> **TEXTABSCHNITT**
####################

Dr. Antje Vollmer:
Laudatio auf Pater Klaus Mertes zur Verleihung der
Ferdinand-Tönnies-Medaille der Christian-Albrechts-
Universität
Kiel, 8.April 2013
Bevor ich zu unserem Preisträger komme, möchte ich Sie und die Juroren, die
diese Auswahl getroffen haben, sehr herzlich beglückwünschen. Denn Sie
haben einen mutigen, klugen, nachdenklichen und meinungsstarken
Preisträger ausgewählt.
Sie haben auch einen ausgewählt, bei dem zwar jeder gleich aufmerksam
wird, wenn sein Name fällt, bei dem aber ganz sicher nicht jeder gleich
applaudieren wird.
Mit einem Wort: Sie haben einen durchaus umstrittenen Preisträger
ausgewählt – und das ist in unserer stark monokulturellen, politisch-korrekten
und gleichzeitig populistisch ausgerichteten öffentlichen Meinung schon etwas
Besonderes.
Ich würde noch weiter gehen: Sie haben mit diesem Theologen, Pädagogen
und streitbaren Jesuiten einen Preisträger ausgewählt, bei dem vielleicht
sogar die, die ihn bewundern und loben, nicht immer ganz genau wissen, wen
sie da eigentlich vor sich haben: einen Menschen mit einem Geheimnis, bei
dem nicht auf den ersten Zugriff immer gleich klar ist, warum er so handelt,
wie er handelt, was ihn treibt, was er mit all seinen Anstößen und
Aufklärungen bezweckt , die soviel Unruhe gerade auch in seinem wichtigsten
Umfeld, der katholischen Kirche, geschaffen haben.
I.
Viele Ehrungen und Preise hat Klaus Mertes noch nicht bekommen, aber
doch einen sehr wichtigen: den Gustav-Heinemann-Preis. Bei dieser
Preisverleihung im April 2012 kam es zu den üblichen Turbulenzen und
Missverständnissen um seine Person:
Erst wurde schon im Vorfeld bemängelt, daß Pater Klaus Mertes diesen Preis,
der für vorbildliches Bürgerengagement und Zivilcourage verliehen wird,
überhaupt und dann auch noch allein bekommt – eigentlich stehe so ein Preis
doch den Opfern zu, die zuerst an ihn herangetreten seien, um den Skandal
des Mißbrauchs durch Patres und Lehrkräfte am Canisius-Kolleg in Berlin
offenzulegen.
Dann wurde erklärend nachgeschoben, der Preis sei eben stellvertretend für
alle an diesem Prozess Beteiligten gedacht und damit nur symbolisch für den
einen Preisträger, der ihn jetzt überreicht bekomme.
Und schließlich, als Klaus Mertes in diesem gut sozialdemokratischen Willy-
Brandt- Haus – ich saß damals im Saal, von kirchlicher Seite waren wenige
Vertreter zu sehen – den Preis erhielt und aus diesem Anlaß eine seiner
leidenschaftlichen , meist freien Reden hielt, hörte ich jemanden hinter mir
ganz deutlich flüstern: „Der ist doch auch schon mit einem Bein aus seiner
Kirche ausgetreten.“
Das ist nun aber ein großer Irrtum. Nichts könnte falscher sein als diese
Hypothese. Darum sei hier ganz am Anfang festgehalten: Zwar stimmt es,
dass schon lange kein einzelner Theologe einen solchen Aufruhr, eine solche
Verunsicherung in der katholichen Kirche hervorgerufen hat wie Klaus Mertes
durch seinen Brief an die ehemaligen
Schüler des Canisius-Collegs in Berlin im Januar 2010. Das ist wohl wahr.

####################

> **DATENAUSZÜGE**
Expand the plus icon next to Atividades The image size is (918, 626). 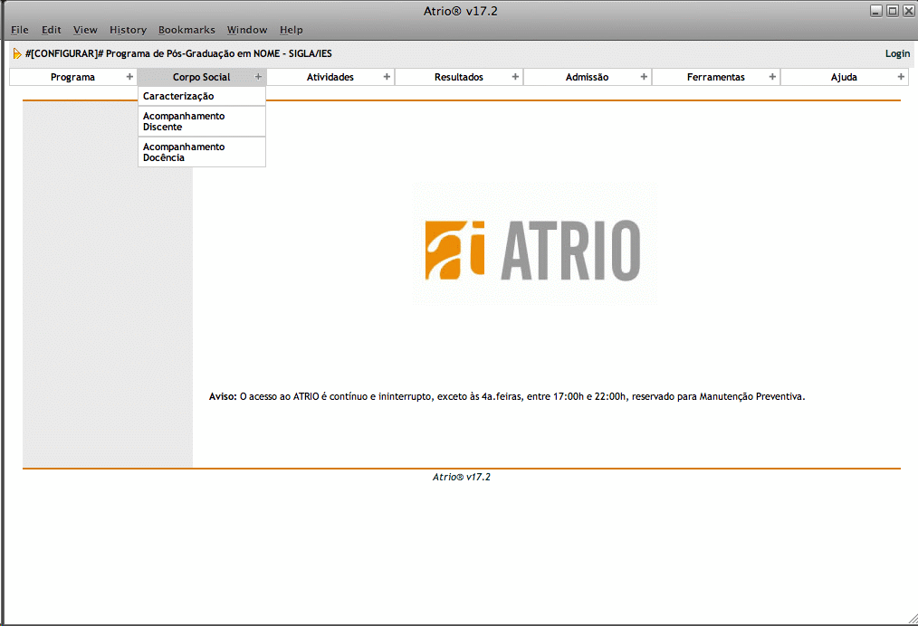[387, 77]
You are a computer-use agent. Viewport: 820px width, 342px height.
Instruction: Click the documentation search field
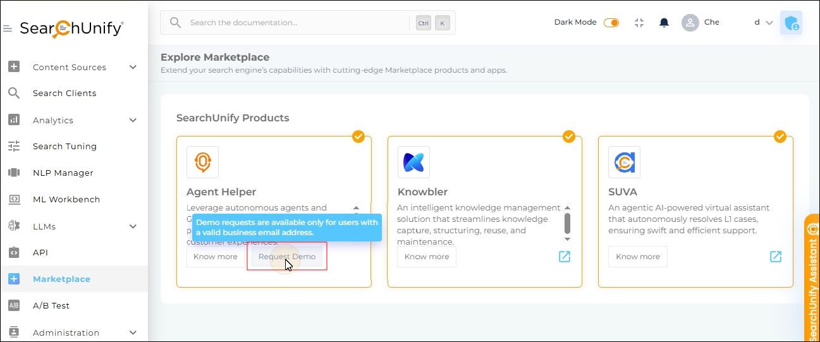pyautogui.click(x=297, y=23)
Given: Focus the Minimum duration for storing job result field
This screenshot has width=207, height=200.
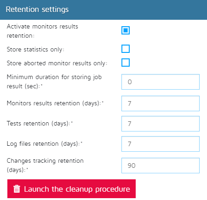Looking at the screenshot, I should point(161,82).
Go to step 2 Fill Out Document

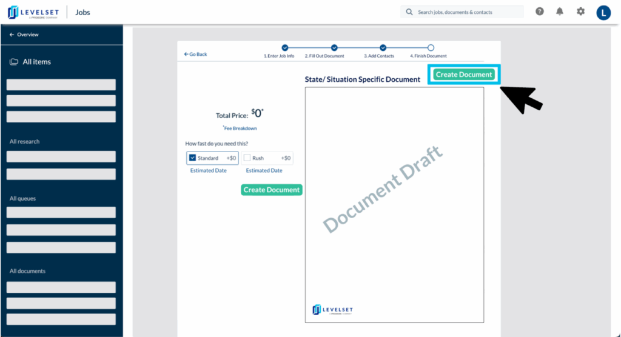tap(334, 48)
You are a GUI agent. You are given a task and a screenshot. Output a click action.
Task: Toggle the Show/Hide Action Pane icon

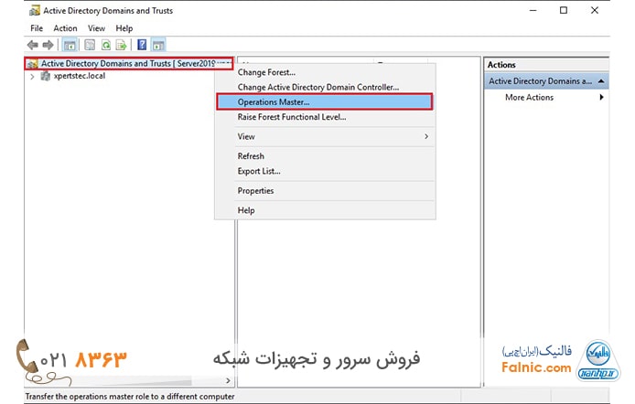[x=158, y=45]
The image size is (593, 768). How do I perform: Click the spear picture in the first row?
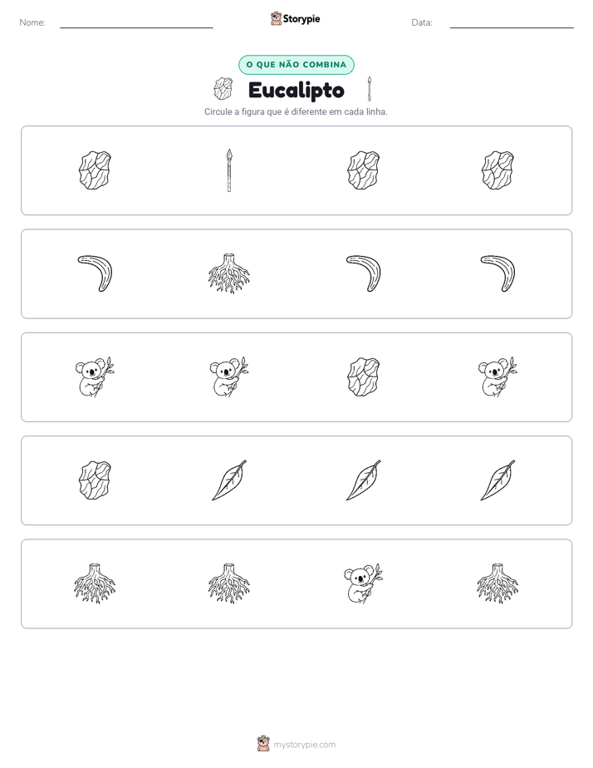(229, 170)
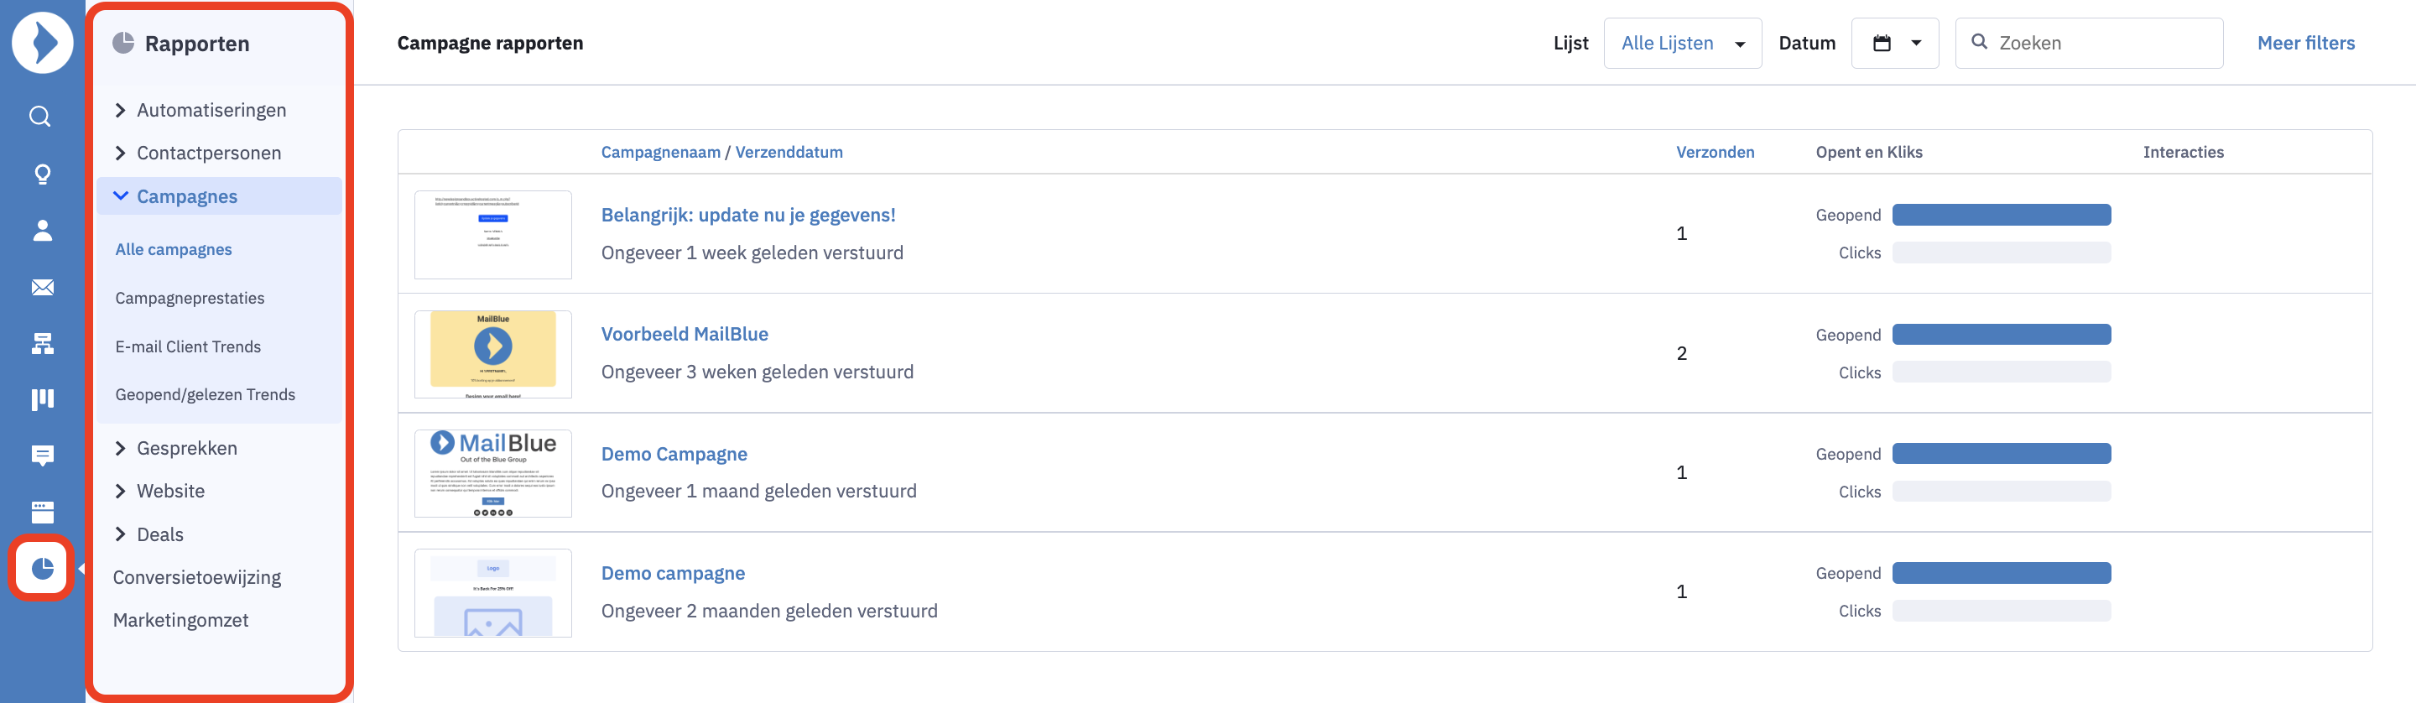Open the Alle Lijsten dropdown
Screen dimensions: 2416x703
click(1683, 43)
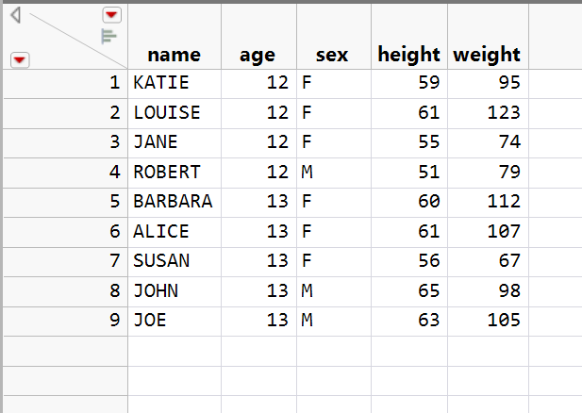Open the columns red triangle menu
This screenshot has height=413, width=582.
(x=112, y=14)
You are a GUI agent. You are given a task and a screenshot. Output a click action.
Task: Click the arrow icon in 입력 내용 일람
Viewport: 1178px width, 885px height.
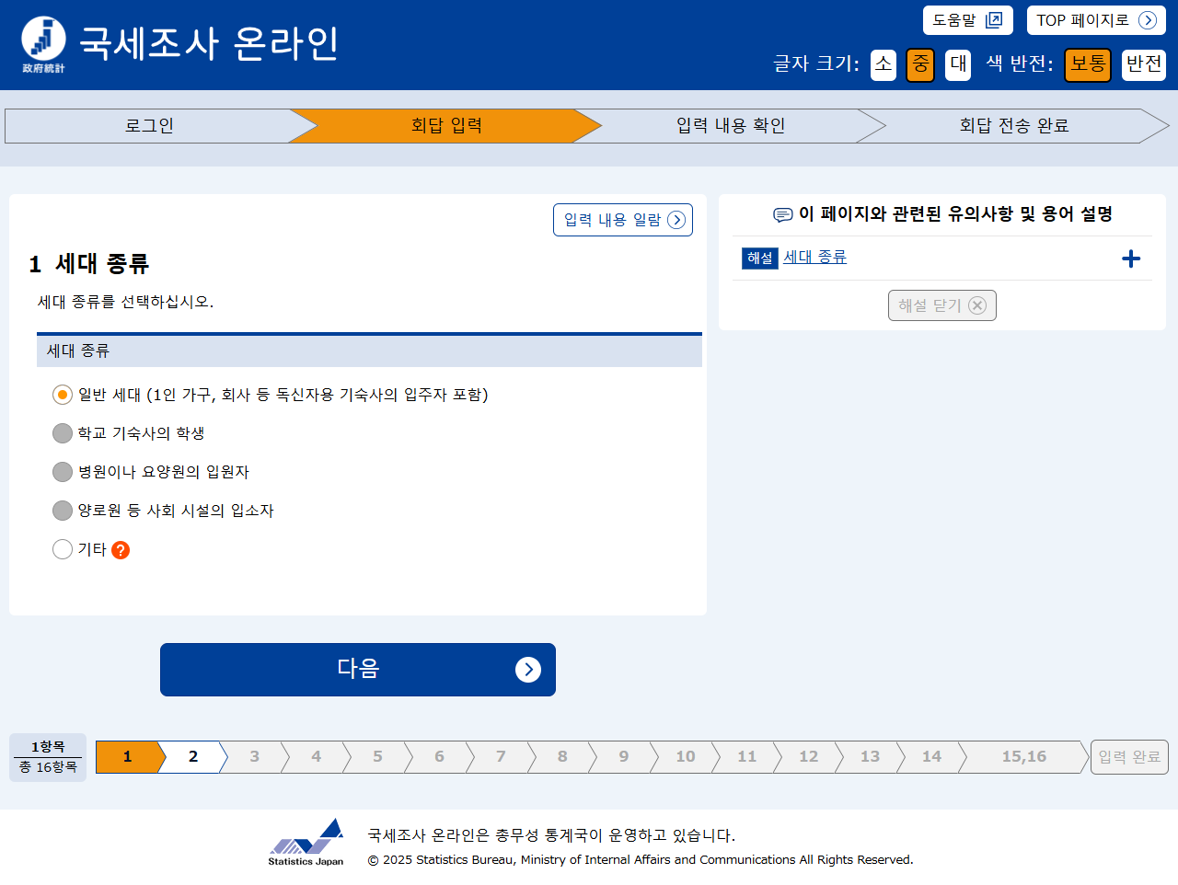click(x=676, y=220)
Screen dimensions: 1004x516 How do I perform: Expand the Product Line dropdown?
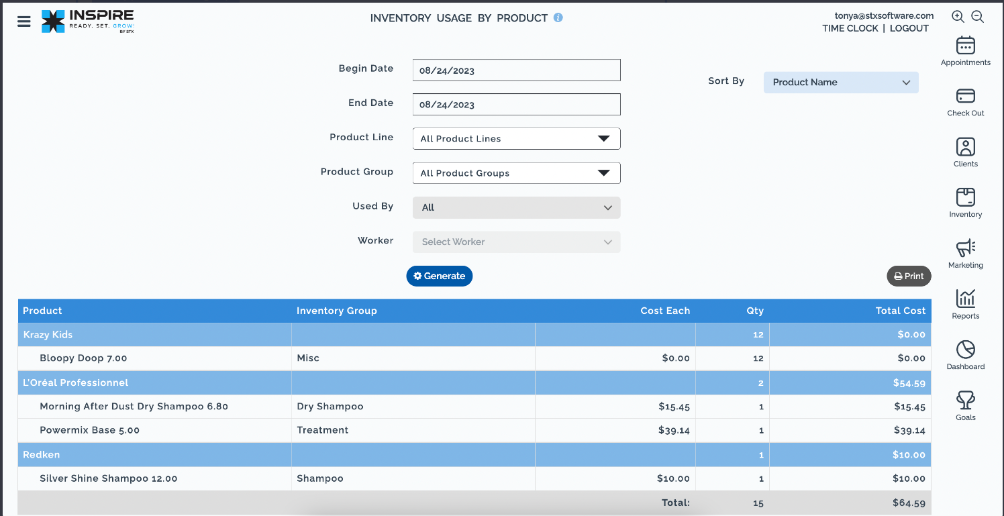(x=516, y=139)
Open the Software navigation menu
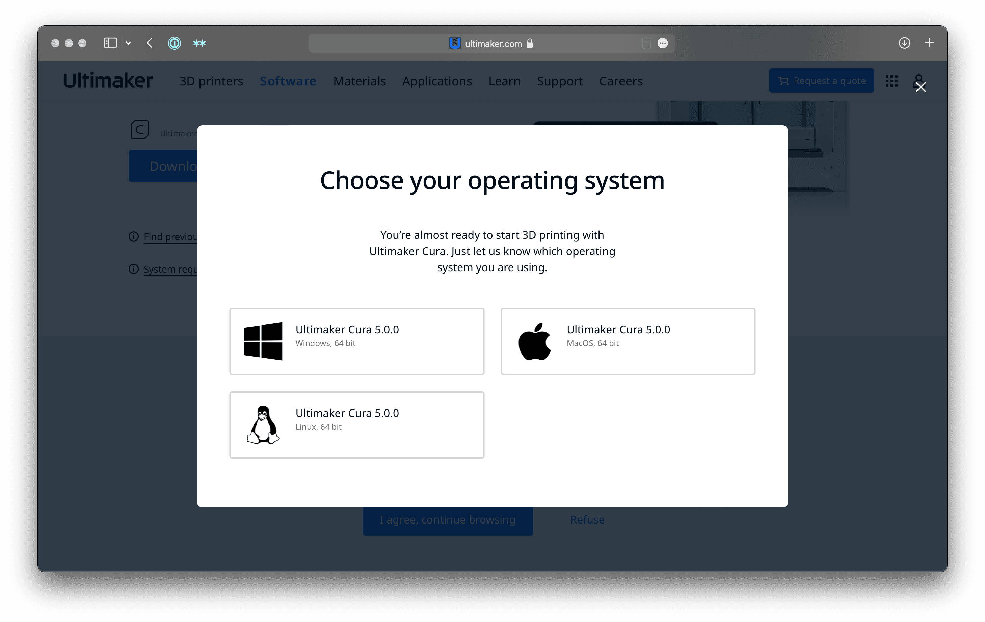Image resolution: width=985 pixels, height=622 pixels. [288, 81]

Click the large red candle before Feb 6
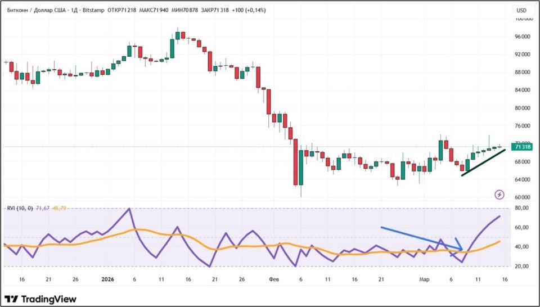click(295, 162)
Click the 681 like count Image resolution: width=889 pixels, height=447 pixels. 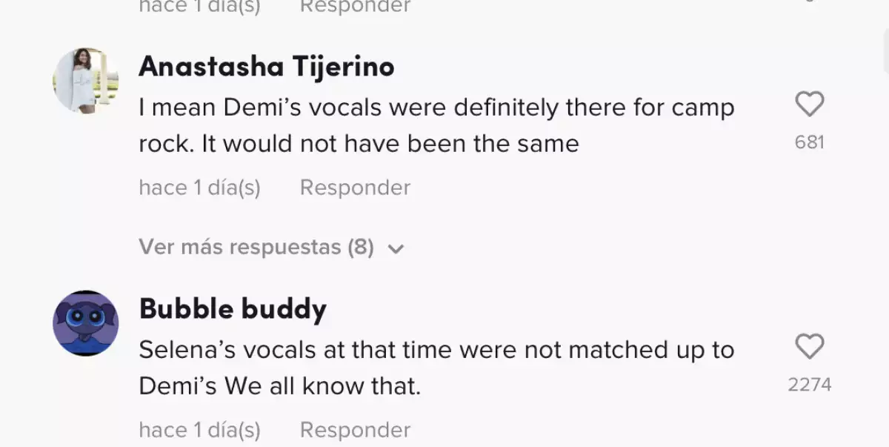[x=809, y=142]
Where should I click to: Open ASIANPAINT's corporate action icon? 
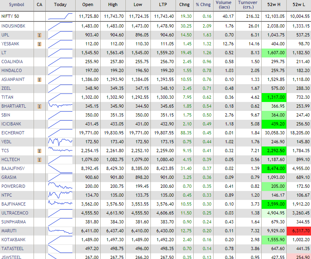point(39,79)
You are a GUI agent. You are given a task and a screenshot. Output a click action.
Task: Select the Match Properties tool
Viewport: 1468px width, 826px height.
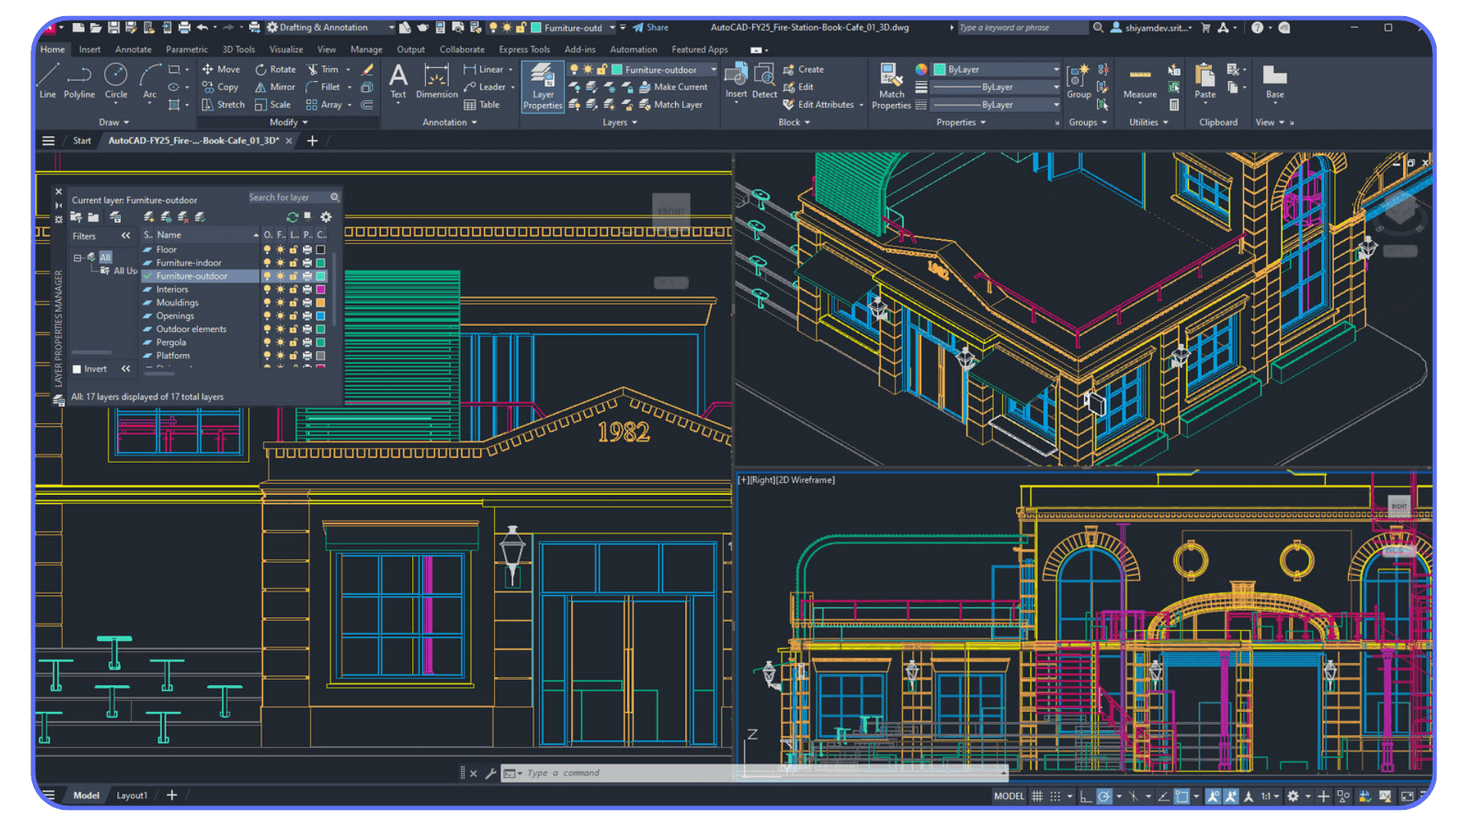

####################

> **GESTELLTE AUFGABE**
Setze die Laudatio auf Pater Klaus Mertes im Anschluss an ihren letzten Satz fort.

> **LÖSUNG DER AUFGABE**
Aber mit großer Bestimmtheit ist auch festzuhalten, dass es ihm dabei nicht
um die Zerstörung seiner Kirche und schon garnicht um eine persönliche
Absetzbewegung von dieser ging. Ganz im Gegenteil: Es ging ihm gerade
um seine Kirche - und das in einem umfassenden und existentiellen Sinn.
(Übrigens- und das sei in der Lutherdekade erlaubt zu erwähnen – war das
vor fast 500 Jahren bei Martin Luther überhaupt nicht anders – doch das ist
ein anderes weites Feld)
Wenn man also mit der heutigen Preisverleihung Bezug nehmen möchte auf
das Vorbild von Ferdinand Tönnies als eines Denkers und Wissenschaftlers,
der den religiösen Traditionen seiner damaligen Zeit mit großem skeptischen
Abstand und persönlicher innerer Distanz gegenüberstand, dann sind in
dieser Frage der Namensgeber des Preises und der heutige Preisträger
deutlich voneinander zu unterscheiden. Ihre Verbindung liegt nicht im
Verhältnis zu Religion und kirchlicher Tradition - ihre Verbindung liegt im
Wahrnehmen gesellschaftlicher Verantwortung und in einem
leidenschaftlichen Engagement für die Wahrheit , die Wahrhaftigkeit und die
Ethik, die eine Gesellschaft und ihre Gemeinwesen trägt, ohne die sie nicht
sein können, ohne die sie auf Dauer nicht überleben werden.
Gerade weil Klaus Mertes sein Fundament, seine Kirche, nie verlassen wollte
und weil er sie nicht im Stich lassen will, nur deswegen konnte er auch eine
besondere Form des Vorgehens wählen, die ein anderer so wohl niemals
gefunden hätte.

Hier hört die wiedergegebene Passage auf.